▶ **Data provided**:
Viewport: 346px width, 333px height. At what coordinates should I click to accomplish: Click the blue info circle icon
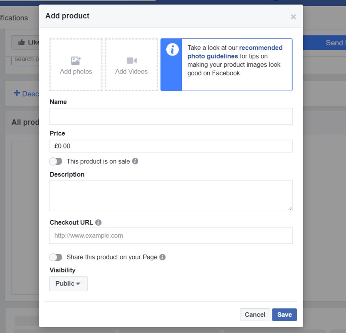click(x=172, y=50)
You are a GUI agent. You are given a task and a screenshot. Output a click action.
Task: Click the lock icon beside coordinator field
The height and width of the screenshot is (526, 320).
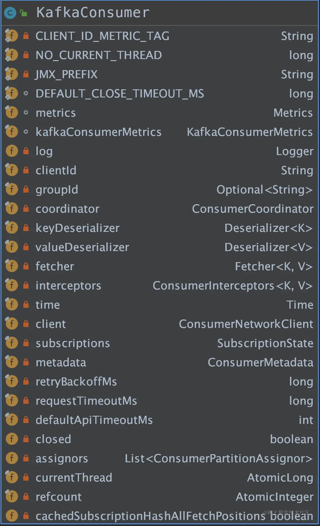coord(26,209)
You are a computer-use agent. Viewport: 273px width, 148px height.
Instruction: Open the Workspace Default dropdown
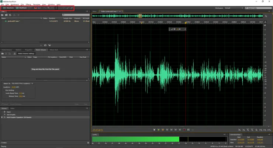(x=234, y=8)
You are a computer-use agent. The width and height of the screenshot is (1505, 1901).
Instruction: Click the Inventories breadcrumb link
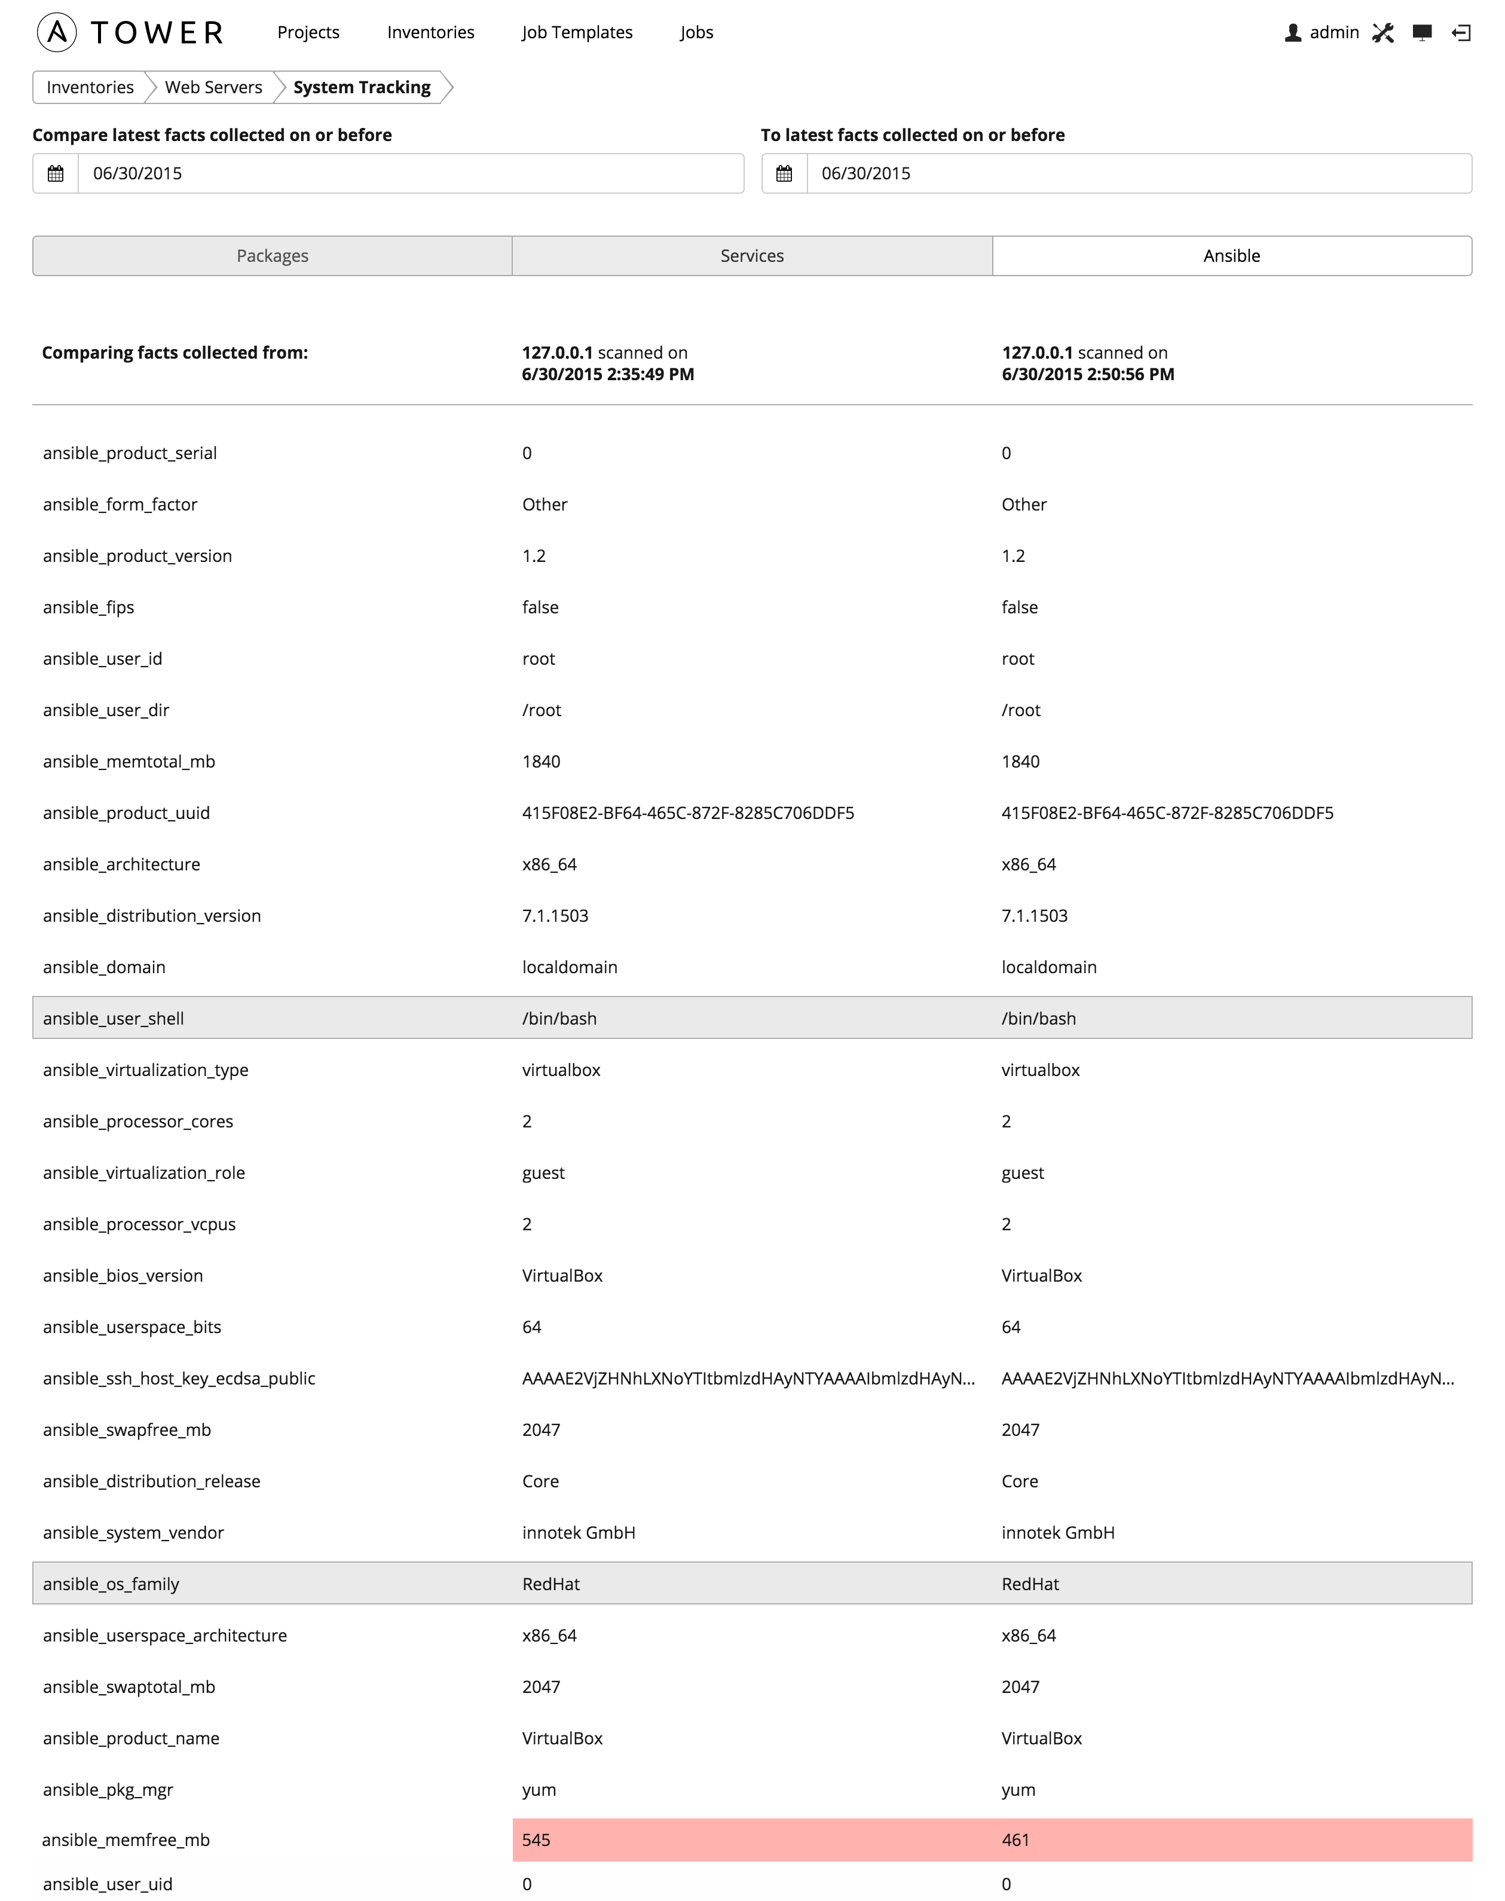(88, 86)
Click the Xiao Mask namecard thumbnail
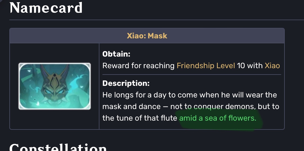 pos(55,86)
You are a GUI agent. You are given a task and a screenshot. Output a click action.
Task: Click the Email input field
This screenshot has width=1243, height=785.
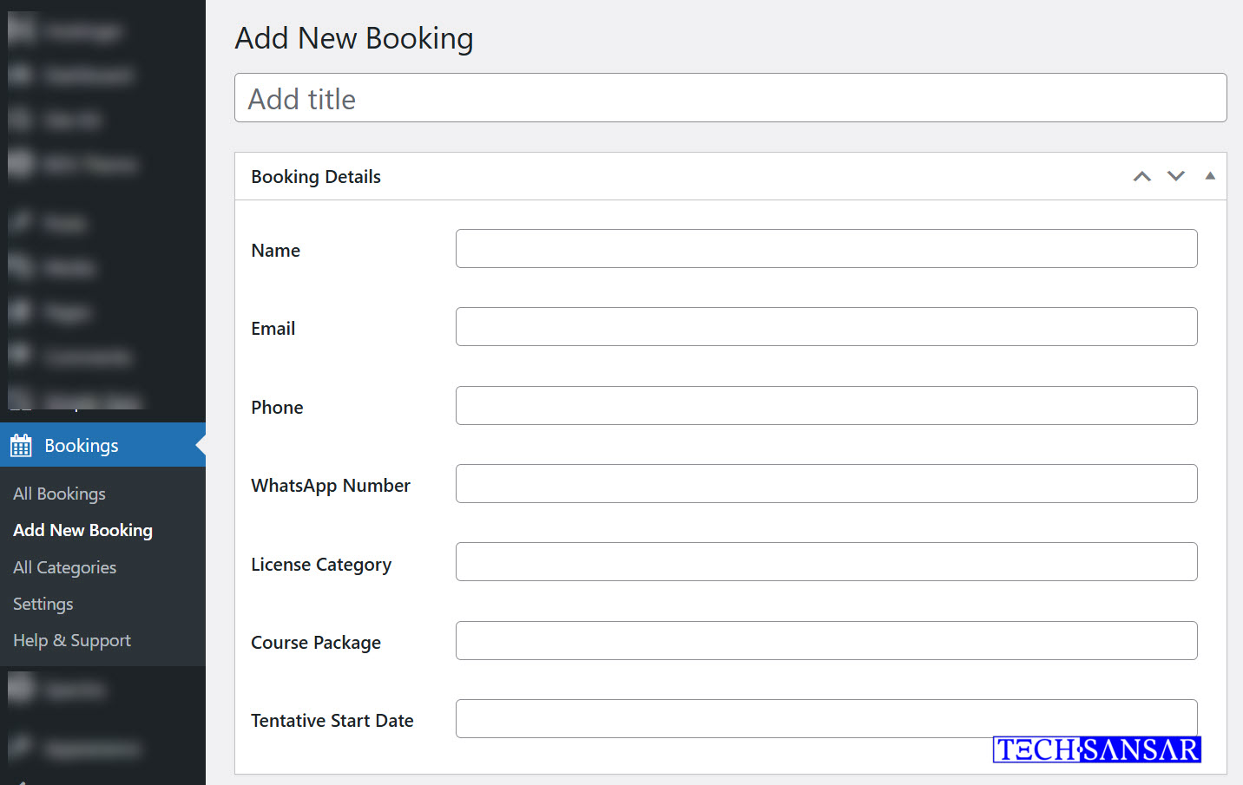(x=825, y=327)
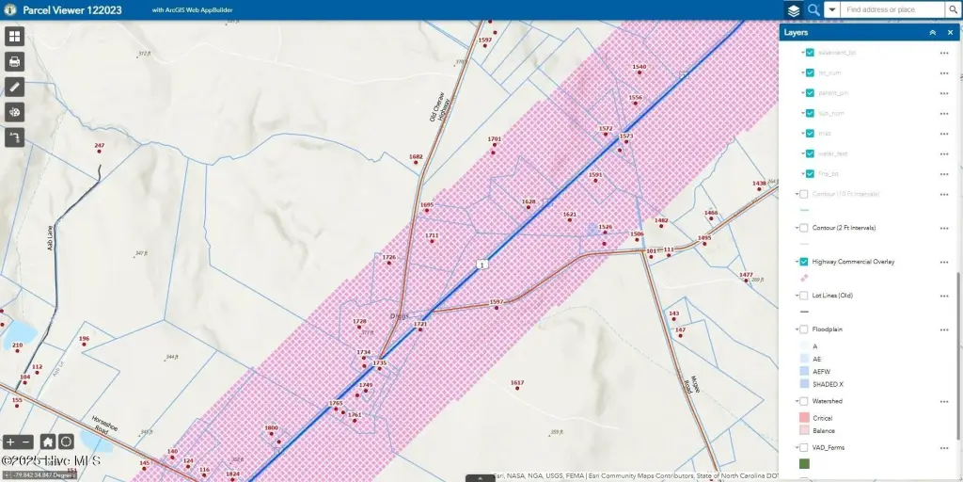Check the Watershed layer box

click(804, 401)
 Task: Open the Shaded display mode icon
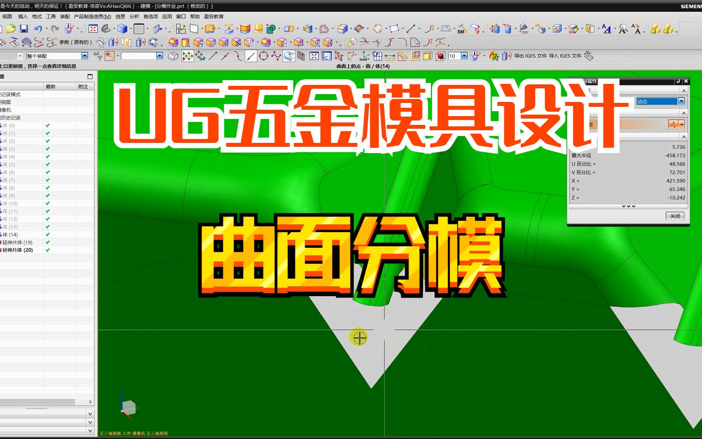[x=123, y=28]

▶ **Exercise aim**: Among the lines above, list those that contain the word "agent".

▶ **Answer to this task**:
You are a GUI agent. You are given a task and a screenshot. Output a click action.
You are a computer-use agent. Viewport: 273px width, 148px height.
You are a computer-use agent. The width and height of the screenshot is (1505, 1901).
You are a GUI agent. You are given a task and a screenshot. Output a click action.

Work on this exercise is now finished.